Na noite de terça, houve enfrentamentos entre a polícia e membros da União Juvenil Crucenhista (UJC) - grupo paramilitar da base política de Camacho -, em La Guardia, região metropolitana da capital do departamento de Santa Cruz, que terminaram com nove pessoas detidas. Segundo o ministro de Governo, Eduardo del Castillo, pelo menos seis patrulhas policiais foram destruídas. 

"A União da Juventude Crucenhista é um grupo delinquente e a própria Comissão Interamericana de Direitos Humanos defendeu que ele seja desarticulado por sua ação violenta durante o golpe de Estado", comenta Velasco.

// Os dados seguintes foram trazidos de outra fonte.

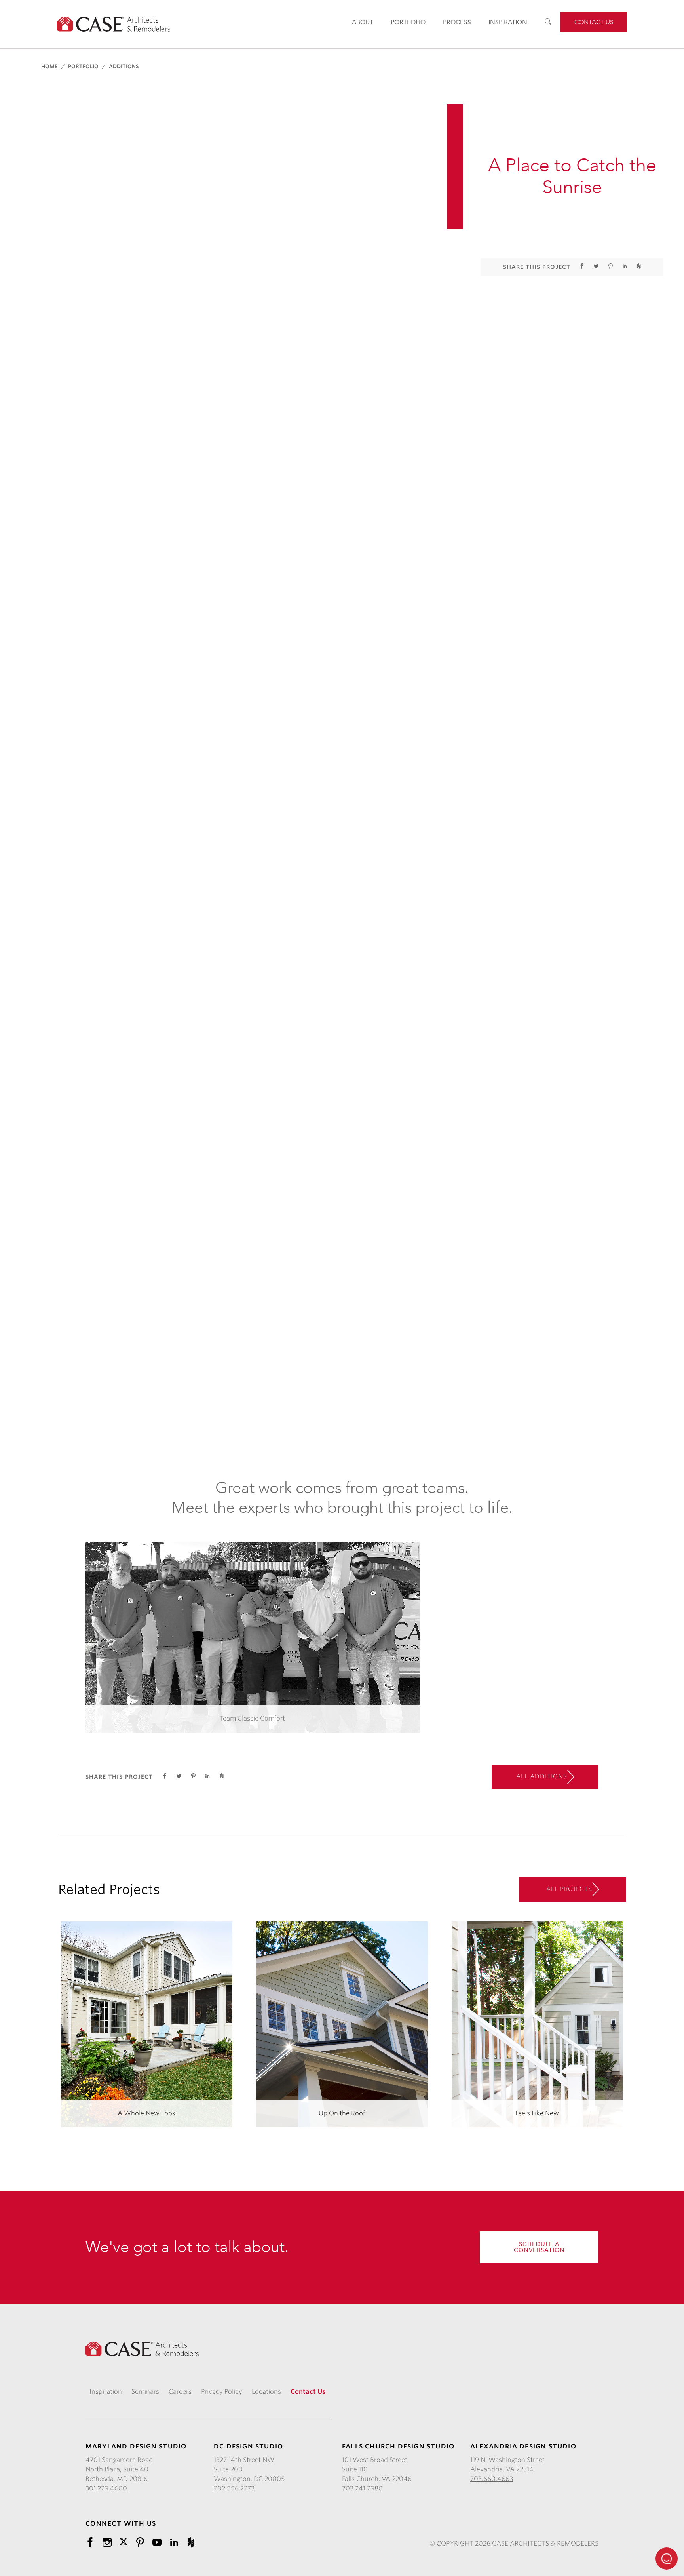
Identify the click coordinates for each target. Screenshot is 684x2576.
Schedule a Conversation (539, 2247)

O ministro de Saúde, Jeyson Auza, acusa o governador de Santa Cruz de cometer crimes de lesa humanidade, divulgando vídeos que mostram os manifestantes impedindo a passagem de ambulâncias nas vias do departamento e atacando profissionais da saúde que tentam se locomover para seus locais de trabalho. O funcionário ainda afirmou que irá processar manifestantes que aparecem em vídeos bloqueando os veículos hospitalares. 

"Até em conflitos bélicos se respeita os profissionas da saúde e o trânsito de ambulâncias. Impedir a passagem de ambulâncias, como acontece hoje em Santa Cruz, é um ato deplorável e equiparável a um crime de lesa humanidade", denunciou Auza.

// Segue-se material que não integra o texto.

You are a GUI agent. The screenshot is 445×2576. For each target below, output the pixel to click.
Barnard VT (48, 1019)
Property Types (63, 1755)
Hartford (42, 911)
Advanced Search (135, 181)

Em resposta, movimentos populares iniciaram uma caravana na noite de terça, que partiu de San Julián e irá percorrer 140 km até a capital Santa Cruz de la Sierra, para exigir o fim da paralisação opositora. 

"São os movimentos sociais que estão defendendo o governo de Luis Arce, eleito com mais de 55% dos votos em primeiro turno, então ele tem o apoio dos cidadãos. É um grupo pequeno de oligarcas de Santa Cruz que tenta derrubar o governo, porque não conseguiram manter o governo golpista de Jeanine Áñez e agora querem quebrar o Estado", conclui Yecid Velasco.